Identify regulatory sequences and eQTL-causal variants, and estimate their effects on activation of transcription in a massively parallel reporter assay

Challenge: eQTL-causal SNPs
Dataset description: public
Variant data: registered users only, limited by CAGI Data use agreement
Last updated: 12 Apr 2016
This challenge closed at 9:00 PM PST (Pacific Standard Time) on 10 December 2015.


Download answer key, predictions, and assessment: registered users only, limited by CAGI Data use agreement
The answer key, predictions, and assessment files are accessible to registered users only, and their use is limited by the CAGI Data use agreement. Please log in to access the file.

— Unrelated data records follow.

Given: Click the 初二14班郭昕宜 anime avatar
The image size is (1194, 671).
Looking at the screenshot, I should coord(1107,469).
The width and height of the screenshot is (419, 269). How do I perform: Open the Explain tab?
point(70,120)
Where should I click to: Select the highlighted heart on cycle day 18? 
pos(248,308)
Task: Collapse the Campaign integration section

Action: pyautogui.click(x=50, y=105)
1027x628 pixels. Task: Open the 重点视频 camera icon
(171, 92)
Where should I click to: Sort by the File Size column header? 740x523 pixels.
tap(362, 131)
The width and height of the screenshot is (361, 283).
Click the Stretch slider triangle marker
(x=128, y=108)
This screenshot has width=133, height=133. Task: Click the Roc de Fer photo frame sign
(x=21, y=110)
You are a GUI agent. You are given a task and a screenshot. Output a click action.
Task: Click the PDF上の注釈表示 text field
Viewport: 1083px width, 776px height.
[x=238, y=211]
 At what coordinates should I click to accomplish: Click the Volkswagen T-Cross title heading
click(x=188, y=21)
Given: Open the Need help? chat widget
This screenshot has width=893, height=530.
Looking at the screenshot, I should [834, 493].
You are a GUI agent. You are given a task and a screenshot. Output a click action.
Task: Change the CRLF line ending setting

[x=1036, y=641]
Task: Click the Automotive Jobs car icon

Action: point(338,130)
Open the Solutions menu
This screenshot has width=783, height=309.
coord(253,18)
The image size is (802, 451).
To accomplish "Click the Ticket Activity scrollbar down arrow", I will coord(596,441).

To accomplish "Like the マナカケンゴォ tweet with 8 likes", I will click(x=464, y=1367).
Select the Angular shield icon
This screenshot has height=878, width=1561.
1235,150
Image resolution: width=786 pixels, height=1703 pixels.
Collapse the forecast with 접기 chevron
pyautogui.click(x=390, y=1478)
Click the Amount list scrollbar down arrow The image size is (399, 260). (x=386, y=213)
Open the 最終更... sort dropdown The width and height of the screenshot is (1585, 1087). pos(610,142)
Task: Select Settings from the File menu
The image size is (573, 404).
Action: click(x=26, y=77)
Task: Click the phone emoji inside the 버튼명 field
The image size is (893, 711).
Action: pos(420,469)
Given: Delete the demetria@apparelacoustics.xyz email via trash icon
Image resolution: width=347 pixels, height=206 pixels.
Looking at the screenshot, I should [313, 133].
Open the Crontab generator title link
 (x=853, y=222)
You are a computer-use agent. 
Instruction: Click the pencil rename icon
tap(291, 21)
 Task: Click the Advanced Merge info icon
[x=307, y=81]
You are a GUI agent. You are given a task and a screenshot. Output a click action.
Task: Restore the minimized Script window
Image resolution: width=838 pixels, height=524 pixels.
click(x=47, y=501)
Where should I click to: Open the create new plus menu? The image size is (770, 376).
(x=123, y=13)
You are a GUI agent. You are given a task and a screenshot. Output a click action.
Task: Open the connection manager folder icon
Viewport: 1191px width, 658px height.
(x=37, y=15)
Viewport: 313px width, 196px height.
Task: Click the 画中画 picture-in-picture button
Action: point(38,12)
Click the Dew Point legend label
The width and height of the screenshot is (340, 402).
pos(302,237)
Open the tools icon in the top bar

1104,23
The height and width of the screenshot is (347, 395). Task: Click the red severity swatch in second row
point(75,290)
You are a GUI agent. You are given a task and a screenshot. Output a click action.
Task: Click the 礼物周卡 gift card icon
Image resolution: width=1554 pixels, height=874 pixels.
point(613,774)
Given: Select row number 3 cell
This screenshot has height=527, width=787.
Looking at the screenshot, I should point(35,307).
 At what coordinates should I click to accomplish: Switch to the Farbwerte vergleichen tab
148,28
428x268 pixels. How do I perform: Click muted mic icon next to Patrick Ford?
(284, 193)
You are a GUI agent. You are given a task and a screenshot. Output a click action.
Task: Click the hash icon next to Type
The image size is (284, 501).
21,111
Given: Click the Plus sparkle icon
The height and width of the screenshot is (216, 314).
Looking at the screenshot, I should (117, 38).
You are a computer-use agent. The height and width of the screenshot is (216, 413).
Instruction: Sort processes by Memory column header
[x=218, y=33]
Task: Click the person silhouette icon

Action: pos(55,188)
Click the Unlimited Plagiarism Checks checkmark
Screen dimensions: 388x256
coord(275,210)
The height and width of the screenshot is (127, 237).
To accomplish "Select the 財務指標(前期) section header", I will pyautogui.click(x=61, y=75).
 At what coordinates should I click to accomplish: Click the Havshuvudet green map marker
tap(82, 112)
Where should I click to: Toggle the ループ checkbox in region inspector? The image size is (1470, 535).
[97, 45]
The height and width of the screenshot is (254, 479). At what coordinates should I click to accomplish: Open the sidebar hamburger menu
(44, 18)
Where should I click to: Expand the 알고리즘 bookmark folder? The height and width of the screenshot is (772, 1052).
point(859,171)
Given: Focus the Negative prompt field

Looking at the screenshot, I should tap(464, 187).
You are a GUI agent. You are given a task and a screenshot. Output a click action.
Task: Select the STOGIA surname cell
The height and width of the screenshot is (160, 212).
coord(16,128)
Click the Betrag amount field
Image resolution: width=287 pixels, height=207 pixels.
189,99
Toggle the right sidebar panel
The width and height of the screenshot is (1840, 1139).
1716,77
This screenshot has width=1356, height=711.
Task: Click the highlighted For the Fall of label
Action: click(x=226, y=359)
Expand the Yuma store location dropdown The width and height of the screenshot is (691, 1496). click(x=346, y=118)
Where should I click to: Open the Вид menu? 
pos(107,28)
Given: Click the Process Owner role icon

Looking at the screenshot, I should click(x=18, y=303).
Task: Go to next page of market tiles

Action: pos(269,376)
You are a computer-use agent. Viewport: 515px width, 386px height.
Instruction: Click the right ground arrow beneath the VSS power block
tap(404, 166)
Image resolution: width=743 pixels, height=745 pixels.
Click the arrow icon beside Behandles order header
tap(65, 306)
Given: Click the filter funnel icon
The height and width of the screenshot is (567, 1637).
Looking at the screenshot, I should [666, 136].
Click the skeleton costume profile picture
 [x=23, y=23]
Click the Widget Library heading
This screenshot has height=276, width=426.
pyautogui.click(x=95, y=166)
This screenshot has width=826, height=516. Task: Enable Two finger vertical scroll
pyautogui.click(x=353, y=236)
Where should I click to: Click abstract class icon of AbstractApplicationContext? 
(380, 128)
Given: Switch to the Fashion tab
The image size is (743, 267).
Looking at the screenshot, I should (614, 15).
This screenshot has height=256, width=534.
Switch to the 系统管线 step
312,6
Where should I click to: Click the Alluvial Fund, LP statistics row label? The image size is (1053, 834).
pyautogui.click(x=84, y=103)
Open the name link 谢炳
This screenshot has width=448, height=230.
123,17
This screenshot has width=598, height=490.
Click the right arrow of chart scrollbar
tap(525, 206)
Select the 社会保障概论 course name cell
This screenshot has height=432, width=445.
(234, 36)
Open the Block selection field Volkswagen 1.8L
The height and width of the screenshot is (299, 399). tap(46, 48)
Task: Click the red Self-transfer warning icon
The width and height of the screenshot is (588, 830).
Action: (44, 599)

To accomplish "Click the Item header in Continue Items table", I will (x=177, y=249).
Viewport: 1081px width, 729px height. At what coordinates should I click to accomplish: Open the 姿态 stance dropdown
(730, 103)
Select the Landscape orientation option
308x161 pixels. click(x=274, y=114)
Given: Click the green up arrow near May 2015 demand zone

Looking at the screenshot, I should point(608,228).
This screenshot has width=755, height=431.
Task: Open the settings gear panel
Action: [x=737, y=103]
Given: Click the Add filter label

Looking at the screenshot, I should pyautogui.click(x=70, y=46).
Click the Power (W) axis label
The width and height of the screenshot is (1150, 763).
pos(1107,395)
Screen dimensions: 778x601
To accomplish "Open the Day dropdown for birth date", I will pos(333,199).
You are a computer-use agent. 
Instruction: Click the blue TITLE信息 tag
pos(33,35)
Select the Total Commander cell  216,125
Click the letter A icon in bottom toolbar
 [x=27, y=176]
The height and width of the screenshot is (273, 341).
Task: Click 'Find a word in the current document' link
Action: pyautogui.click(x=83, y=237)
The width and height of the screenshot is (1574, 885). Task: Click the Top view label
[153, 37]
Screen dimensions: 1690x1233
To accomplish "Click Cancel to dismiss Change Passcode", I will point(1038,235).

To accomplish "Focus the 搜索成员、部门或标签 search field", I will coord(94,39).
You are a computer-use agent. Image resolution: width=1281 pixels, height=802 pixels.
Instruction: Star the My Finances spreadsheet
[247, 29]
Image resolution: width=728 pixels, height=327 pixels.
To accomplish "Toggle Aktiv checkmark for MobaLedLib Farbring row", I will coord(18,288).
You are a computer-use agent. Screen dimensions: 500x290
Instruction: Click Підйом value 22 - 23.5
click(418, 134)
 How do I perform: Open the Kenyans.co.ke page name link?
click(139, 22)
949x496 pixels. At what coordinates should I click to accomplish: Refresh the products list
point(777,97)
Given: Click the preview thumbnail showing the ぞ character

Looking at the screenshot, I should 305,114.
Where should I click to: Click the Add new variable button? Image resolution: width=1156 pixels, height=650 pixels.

Presentations from the CAGI 4 conference: registered users only, limited by CAGI Data use agreement
Presentation are accessible to registered users only, and their use is limited by the CAGI Data use agreement. Please log in to access the file.

Summary
Identifying the causal alleles responsible for variation in expression of human genes has been particularly difficult. This is an important problem, as genome-wide association studies (GWAS) suggest that much of the variation underlying common traits and diseases maps within regions of the genome that do not encode protein. A massively parallel reporter assay (MPRA) has been applied to thousands of single nucleotide polymorphisms (SNPs) and small insertion/deletion polymorphisms in linkage disequilibrium (LD) with cis-expression quantitative trait loci (eQTLs). The results identify variants showing differential expression between alleles. The challenge is to identify the regulatory sequences and the expression-modulating variants (emVars) underlying each eQTL and estimate their effects in the assay.

Background
GWAS and whole genome scans for natural selection have identified numerous loci linked to human traits and diseases, but correlation between nearby polymorphisms within individual associations often leaves dozens to hundreds of potential causal variants to be interrogated [1,2]. Mounting evidence suggests that at the majority of these loci, the causal variant(s) is a non-coding regulatory change rather than an amino acid substitution [3,4]. Indeed, regulatory changes drive some of the best-understood examples of phenotypic diversity and adaptive evolution [5,6].

The Sabeti lab has improved the sensitivity and reproducibility of the MPRA, adapting it to identify variants that directly modulate gene expression. They have applied the assay to 9,116 variants linked to 3,157 eQTLs. The eQTLs were drawn from the Geuvadis RNA-seq dataset of lymphoblastoid cell lines (LCLs) from individuals of European ancestry [7,8]. The assay detected eQTL-causal alleles with an estimated sensitivity of about 20% and a specificity of >99%. The identified causal variants include a number of well-annotated variants associated with diseases and traits.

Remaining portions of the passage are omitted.